▶ **Input rows**
..............................

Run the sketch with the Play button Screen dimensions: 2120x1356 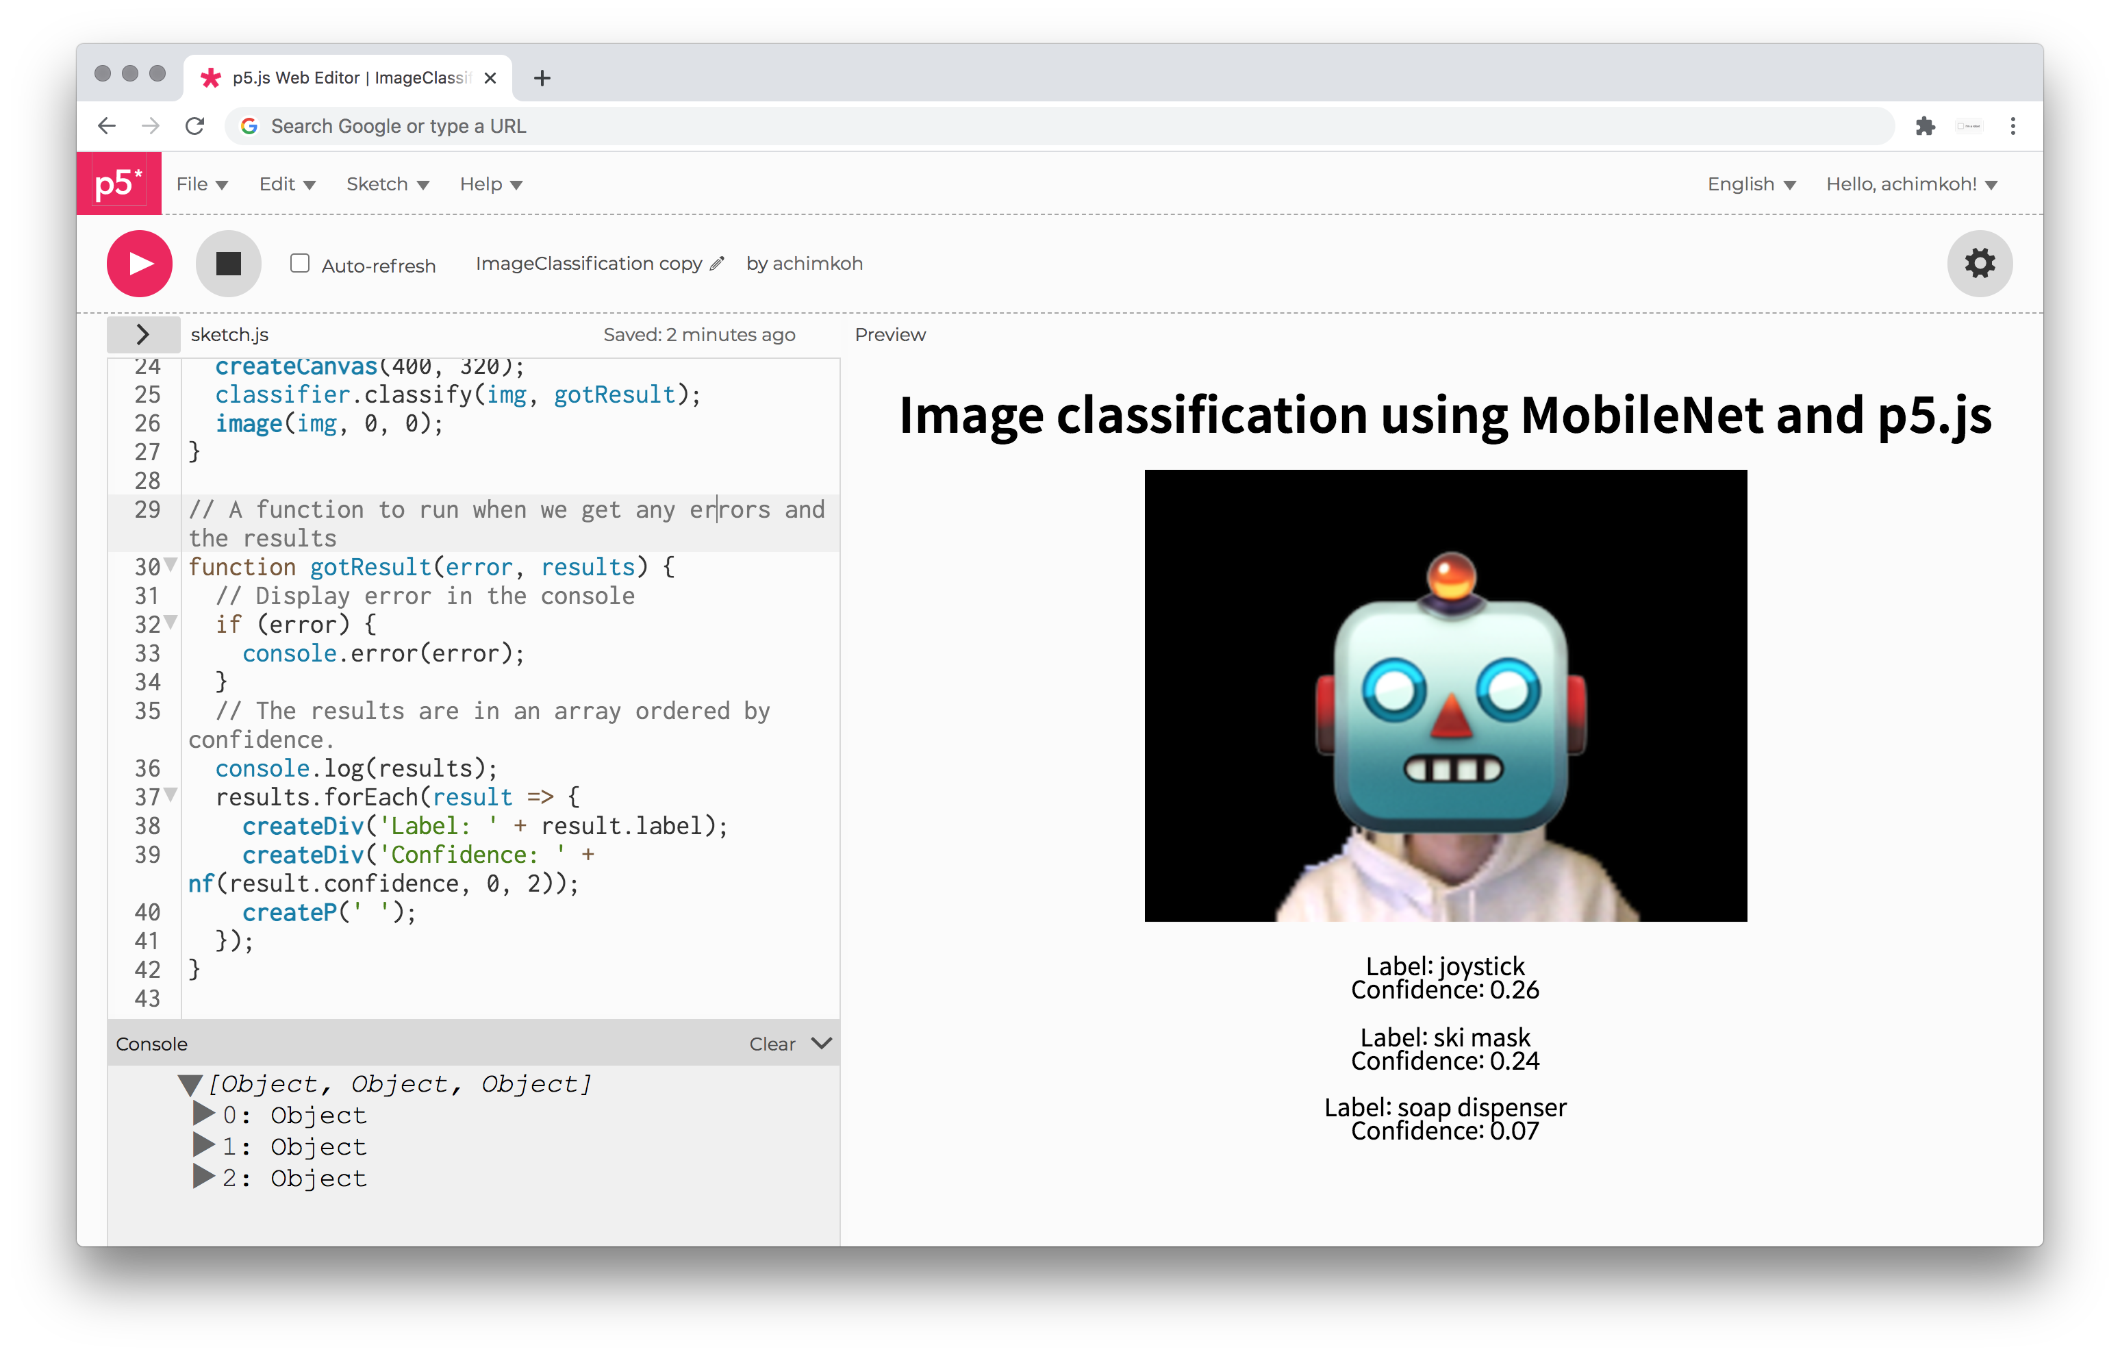(138, 263)
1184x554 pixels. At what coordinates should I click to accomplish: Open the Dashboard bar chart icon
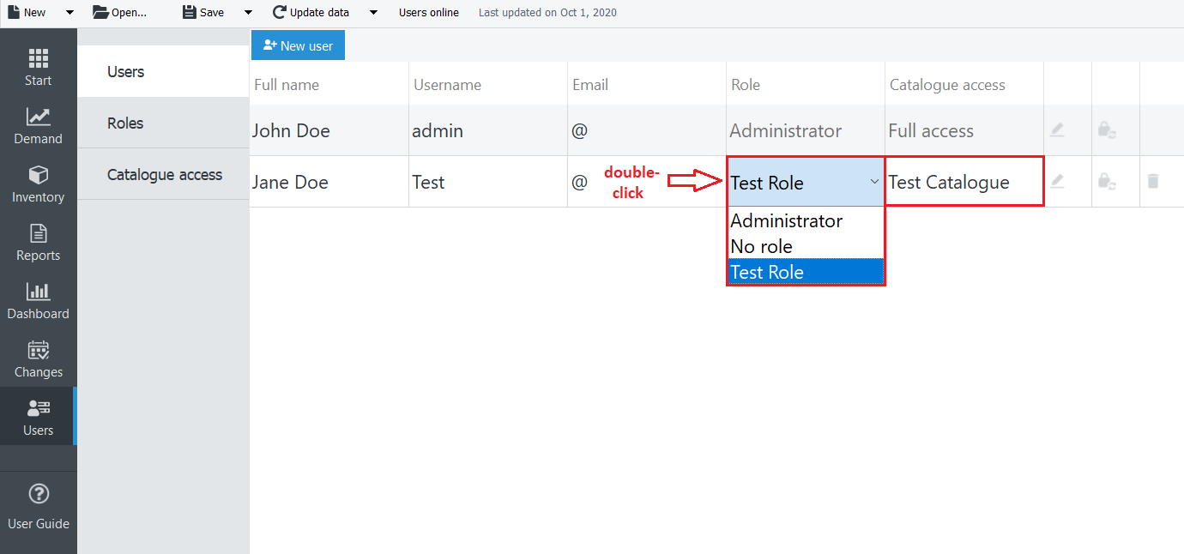tap(38, 301)
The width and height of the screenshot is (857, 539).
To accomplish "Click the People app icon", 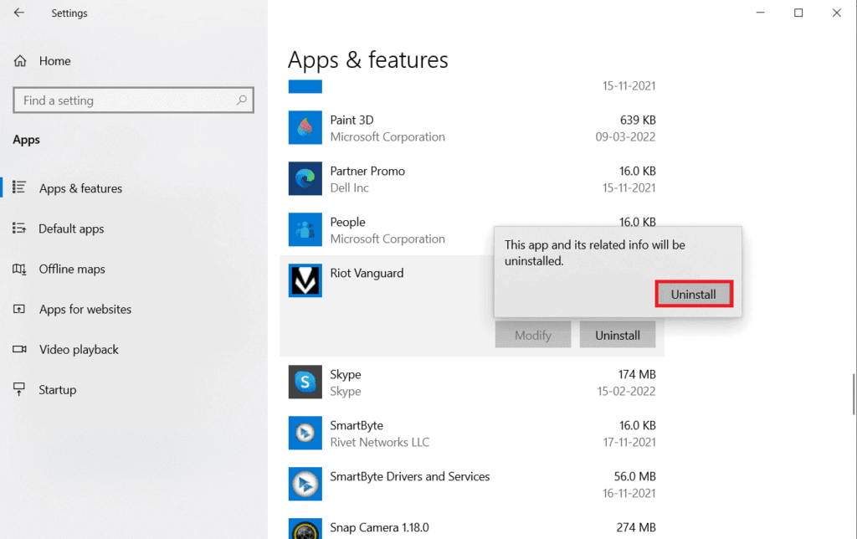I will point(305,229).
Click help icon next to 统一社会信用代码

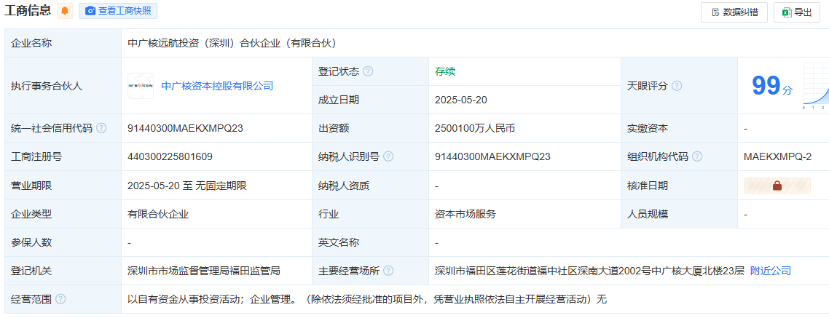click(101, 128)
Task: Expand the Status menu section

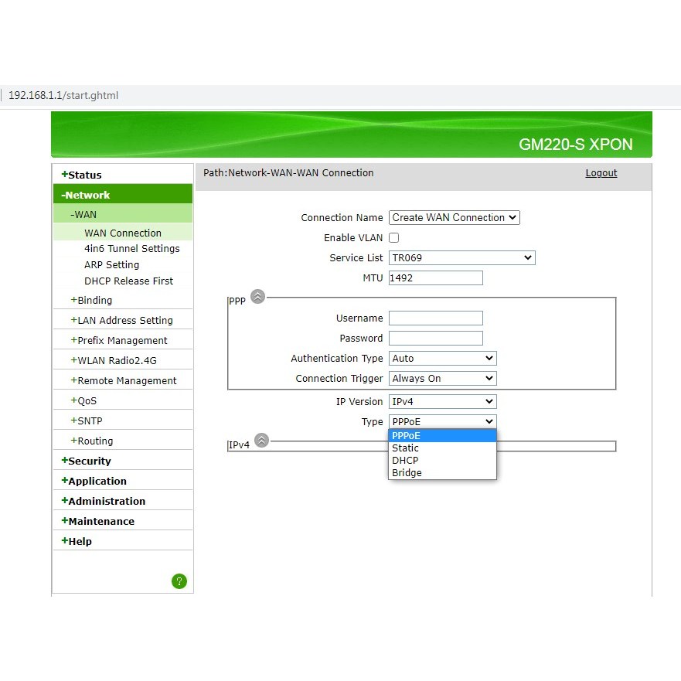Action: (x=84, y=175)
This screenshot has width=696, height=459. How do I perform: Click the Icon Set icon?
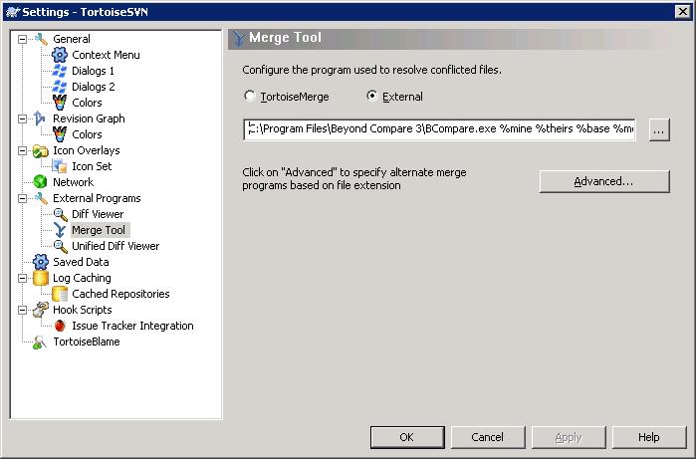(x=60, y=166)
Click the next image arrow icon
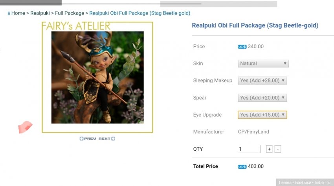Image resolution: width=334 pixels, height=186 pixels. 113,139
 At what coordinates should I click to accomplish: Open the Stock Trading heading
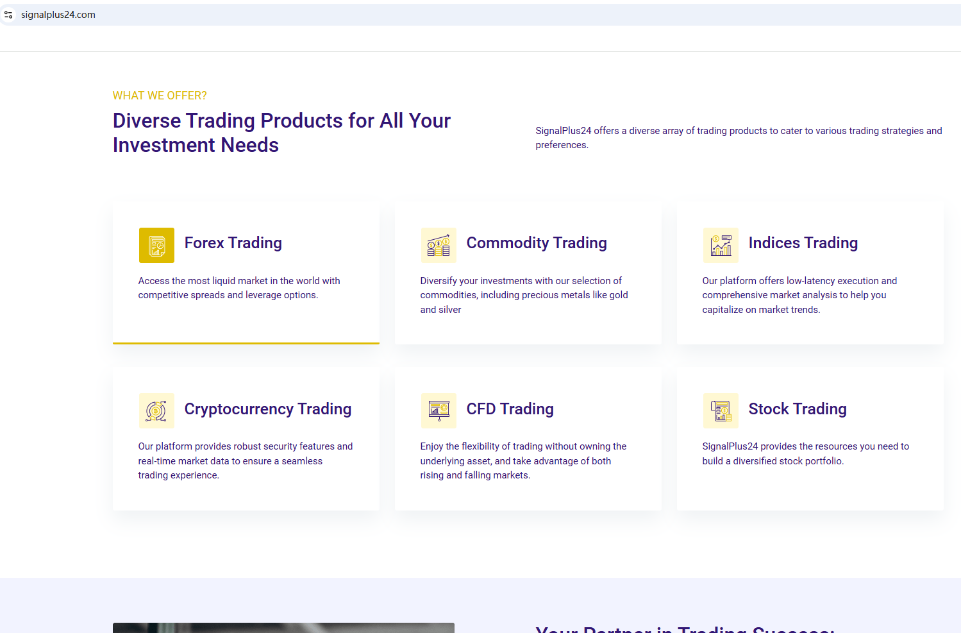(x=797, y=409)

..............................

▶ **Short task**
Please give the stretch of the records from the line containing "Task: Expand the Status menu section" through the end as a JSON list of strings, one string per line, with blank lines skipped and the pictures left out.

▶ **Complete answer**
[
  "Task: Expand the Status menu section",
  "Action: (x=84, y=175)",
  "This screenshot has width=696, height=459. How do I perform: Click the Icon Set icon?",
  "(x=60, y=166)",
  "Click the next image arrow icon",
  "Image resolution: width=334 pixels, height=186 pixels. 113,139",
  " At what coordinates should I click to accomplish: Open the Stock Trading heading",
  "(x=797, y=409)"
]